El avión aterrizó suavemente en la pista de hormigón y rodó hasta detenerse ante un pequeño edificio donde, pasmados de frío tras de haber cruzado los abruptos Pirineos cubiertos de nieve, nos calentamos las manos alrededor de un tazón de café con leche mientras tres guardias con chaquetilla de cuero y pistola estaban bromeando en el exterior del edificio.
Allí supimos por qué Barcelona ofrecía aquel momentáneo aspecto desolado: un trimotor de bombardeo escoltado por dos cazas había bombardeado la ciudad hacía unos momentos, causando siete muertos y treinta y cuatro heridos.
Si hubiéramos llegado media hora antes, nos habríamos visto envueltos en un combate aéreo entre los cazas gubernamentales y la aviación enemiga. No me hubiera sorprendido, pues viajábamos en un avión militar y ello habría podido causar confusión.
Luego, proseguimos viaje a Alicante volando a poca altura sobre la costa, a lo largo de la cual vimos blancas playas, antiguas poblaciones situadas en parajes altos o en roqueños y tortuosos promontorios. No se veían señales de la guerra; los trenes circulaban, el ganado vacuno pacía en los campos, las lanchas pesqueras se hacían a la mar y las chimeneas industriales echaban humo.
Cerca de Tarragona, todos los pasajeros nos apiñamos al lado izquierdo de la aeronave, por cuyas angostas ventanillas observamos el casco de un carguero acostado; había sido atacado con proyectiles de artillería y remolcado con su cargamento a la costa. Estaba encallado en la clara agua junto a la arena y causaba la impresión de una ballena con chimenea que se hubiese acercado a la playa para morir.
Volamos sobre la fértil, llana y verde oscura tierra de Valencia salpicada de casas blancas, su puerto y su extensa, blanca y alargada capital; sobre los arrozales, la agreste serranía con su mundo de águilas y el litoral alicantino con el brillo azul del mar y las palmeras, lo cual le daba aspecto de paisaje africano.
El avión continuó hacia Marruecos y yo fui del aeropuerto a Alicante en un destartalado autobús.
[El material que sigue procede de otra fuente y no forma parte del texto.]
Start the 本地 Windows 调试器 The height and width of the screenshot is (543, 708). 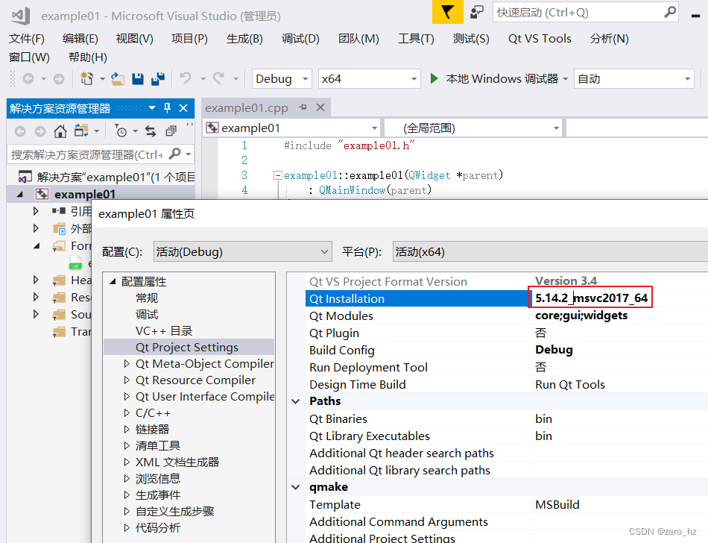(x=484, y=78)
La ciudad celebraba el llamamiento a filas de los mozos de veintiuno a veintiséis años y la victoria sobre las tropas regulares italianas en el frente de Guadalajara; sus calles y su bello paseo con datileras a la orilla del mar estaban muy concurridos.
Los mozos iban acompañados de sus novias y familiares; paseaban en grupos de cuatro personas, mantenían los brazos entrecruzados, cantaban y voceaban tocando acordeones y guitarras. Las embarcaciones de recreo del puerto alicantino estaban abarrotadas de parejas que se disponían a dar un paseo de despedida por la mar.
Pero el mayor bullicio se observaba entre los componentes de las largas colas formadas delante los centros de reclutamiento en medio de un ambiente de verdadera fiesta.
Todos
los pueblos costaneros, por los que pasamos para ir a Valencia, estaban de
fiesta; eso me recordaba los días de fiestas y ferias que yo había pasado en
este país y no la guerra; sólo los milicianos convalecientes con su cojera
y uniforme de paño de lana recio y burdo me la recordaron.
En
Alicante los comestibles estaban racionados, especialmente la carne; por el contrario, en los pueblos, las carnicerías estaban abiertas sin que se viese
gente formando cola delante de ellas. Nuestro acompañante aprovechó la
ocasión para comprar carne y llevarla a su casa.
El
viaje a Valencia, bajo las sombras de la noche y a través de muchas millas
de naranjales en flor, cuyo intenso y fuerte olor se mezclaba con el polvo de
la carretera, causó impresión a este corresponsal adormilado por la
celebración de una boda; pero, aunque adormilado, contemplaba las luces y veía
que lo que se celebraba no era una boda italiana.